Sixteen-year-old Jack Parker enlists a grave robber and dwarf bounty hunter to help him find his kidnapped little sister.
You May Proceed to Diddle Yourself (Read the book to appreciate it.)
Cormac McCarthy’s Border Trilogy and Blood Meridian, anything by Mark Twain, Charles Portis’s True Grit and similar Westerns.
Jack Parker is a self-described nineteen-year-old who is actually sixteen. He’s built in the same vein as Twain’s boy heroes.
It’d be a great part for a young, unknown actor. If it were to be someone I’ve seen before, Asa Butterfield (Hugo, the forthcoming Ender’s Game) seems like a great choice.
Well, it’s East Texas in the early 1900s, so absolutely. It’s a real rough-and-tumble, only-the-strong-survive type area. I dig.
When I got back home Ma and Pa were both dead, and there was Lula out in the yard crying, a strangled chicken in one hand because she was setting about making dinner, even with them dead in the house.
Admittedly, I haven’t read all of Lansdale’s previous work. But, with over fifty published books (both novels and short story collections), that’s like saying I live in New York City but haven’t dined at all of the Big Apple’s restaurants. How could anyone do that?

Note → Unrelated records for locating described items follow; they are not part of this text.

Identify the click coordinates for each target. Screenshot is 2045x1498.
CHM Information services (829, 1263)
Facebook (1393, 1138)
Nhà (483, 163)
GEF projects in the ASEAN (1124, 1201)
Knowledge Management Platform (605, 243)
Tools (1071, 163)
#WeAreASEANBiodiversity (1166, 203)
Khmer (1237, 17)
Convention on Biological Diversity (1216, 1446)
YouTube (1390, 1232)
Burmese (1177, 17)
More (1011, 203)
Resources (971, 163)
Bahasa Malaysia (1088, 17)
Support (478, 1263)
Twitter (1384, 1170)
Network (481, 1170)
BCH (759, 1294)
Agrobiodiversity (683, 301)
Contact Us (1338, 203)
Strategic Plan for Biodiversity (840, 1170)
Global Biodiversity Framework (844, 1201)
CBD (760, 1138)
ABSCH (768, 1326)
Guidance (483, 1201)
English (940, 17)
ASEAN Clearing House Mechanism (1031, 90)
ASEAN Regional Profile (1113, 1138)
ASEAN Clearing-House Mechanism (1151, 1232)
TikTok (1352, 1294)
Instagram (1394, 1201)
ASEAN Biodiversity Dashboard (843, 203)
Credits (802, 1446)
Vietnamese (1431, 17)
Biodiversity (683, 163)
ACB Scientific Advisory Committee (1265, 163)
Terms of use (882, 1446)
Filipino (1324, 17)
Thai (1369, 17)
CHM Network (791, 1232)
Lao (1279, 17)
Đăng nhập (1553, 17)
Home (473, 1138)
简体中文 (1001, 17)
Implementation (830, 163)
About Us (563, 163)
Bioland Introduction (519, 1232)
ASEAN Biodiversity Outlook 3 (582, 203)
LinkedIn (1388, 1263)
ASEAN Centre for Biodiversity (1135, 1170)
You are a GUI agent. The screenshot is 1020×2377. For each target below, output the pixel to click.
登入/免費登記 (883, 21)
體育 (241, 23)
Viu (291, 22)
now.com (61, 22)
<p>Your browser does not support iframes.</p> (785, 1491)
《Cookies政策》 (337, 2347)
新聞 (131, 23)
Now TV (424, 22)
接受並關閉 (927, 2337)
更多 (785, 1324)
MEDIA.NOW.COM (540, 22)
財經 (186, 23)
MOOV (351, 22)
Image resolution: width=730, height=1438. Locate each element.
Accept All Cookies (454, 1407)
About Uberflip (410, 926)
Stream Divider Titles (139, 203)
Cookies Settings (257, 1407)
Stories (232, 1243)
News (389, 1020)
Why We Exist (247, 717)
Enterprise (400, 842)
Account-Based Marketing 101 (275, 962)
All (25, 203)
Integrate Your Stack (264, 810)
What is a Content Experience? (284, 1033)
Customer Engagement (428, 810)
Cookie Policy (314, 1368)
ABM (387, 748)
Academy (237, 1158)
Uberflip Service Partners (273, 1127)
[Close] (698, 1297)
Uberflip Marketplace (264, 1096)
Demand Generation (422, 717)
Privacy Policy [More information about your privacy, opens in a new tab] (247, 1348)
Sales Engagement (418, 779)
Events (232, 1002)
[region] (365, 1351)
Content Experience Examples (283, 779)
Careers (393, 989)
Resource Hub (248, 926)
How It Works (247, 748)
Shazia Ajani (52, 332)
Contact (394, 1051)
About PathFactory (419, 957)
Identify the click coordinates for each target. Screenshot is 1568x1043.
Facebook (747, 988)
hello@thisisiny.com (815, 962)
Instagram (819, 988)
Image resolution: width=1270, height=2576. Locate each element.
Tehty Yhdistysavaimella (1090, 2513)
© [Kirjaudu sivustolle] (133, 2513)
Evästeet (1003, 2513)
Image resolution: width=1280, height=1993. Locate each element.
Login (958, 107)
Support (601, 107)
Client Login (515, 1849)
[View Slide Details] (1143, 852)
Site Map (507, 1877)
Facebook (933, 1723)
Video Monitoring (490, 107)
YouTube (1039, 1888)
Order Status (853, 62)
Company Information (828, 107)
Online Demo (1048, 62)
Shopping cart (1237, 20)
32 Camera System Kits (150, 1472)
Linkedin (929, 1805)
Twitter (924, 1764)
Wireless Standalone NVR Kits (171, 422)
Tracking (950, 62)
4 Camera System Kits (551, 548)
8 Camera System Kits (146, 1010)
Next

Maybe reading fifty-some odd books isn’t the same as eating at a thousand different restaurants. No matter, though, because after reading The Thicket, the rest of Lansdale’s work has shot to the top of my must-read list.
I’ll tell you what, if you like dialogue – gritty, sharp, well-written dialogue – then The Thicket is a must-read. Lansdale’s dialogue isn’t only all those adjectives I just listed; it’s also one of the keys to the story. Lansdale does a hell of a job weaving crucial characterizations in between quotation marks, a skill he’s also shown off in his other work, but his description in other areas does lack a little bit. That doesn’t change the fact that Lansdale is one of the best dialogue scribes working in fiction right now, but it does take away from further developing the background of the story's most important characters and plot lines.
The Thicket reads like something in between a wet dream and a nightmare. It’s one of those stories that feel like old folklore being passed down from your grandfather around a campfire…if your grandfather was a B-movie film director with a wicked sense of humor and no filter. And by wicked, I mean dark. When you venture into Lansdale's dirty, seedy underworld, you know what you’re getting yourself into. The Thicket is no different, and it will not disappoint if you’re a longtime reader.
It also reads like an old Western fable or fairy tale, filled with dark, red, viscous blood and even darker humor. If you’re fainthearted, this may give you pause. There is a healthy, healthy dose of sex, violence and strong language. There’s some animal cruelty and racial slurs (it is East Texas circa early 1900s, after all). So, if you’re easily offended, think twice about The Thicket.
But that's a very minor nit on my part. Really, it's a nit that doesn't need to be a nit. I struggled to find something I didn't like about this book – aside from a little more backstory. The Thicket isn't The Great American Novel by any means, but it's hilarious if you find the humor, and it's a touching story about love and loss. It may be Lansdale's most complete work yet.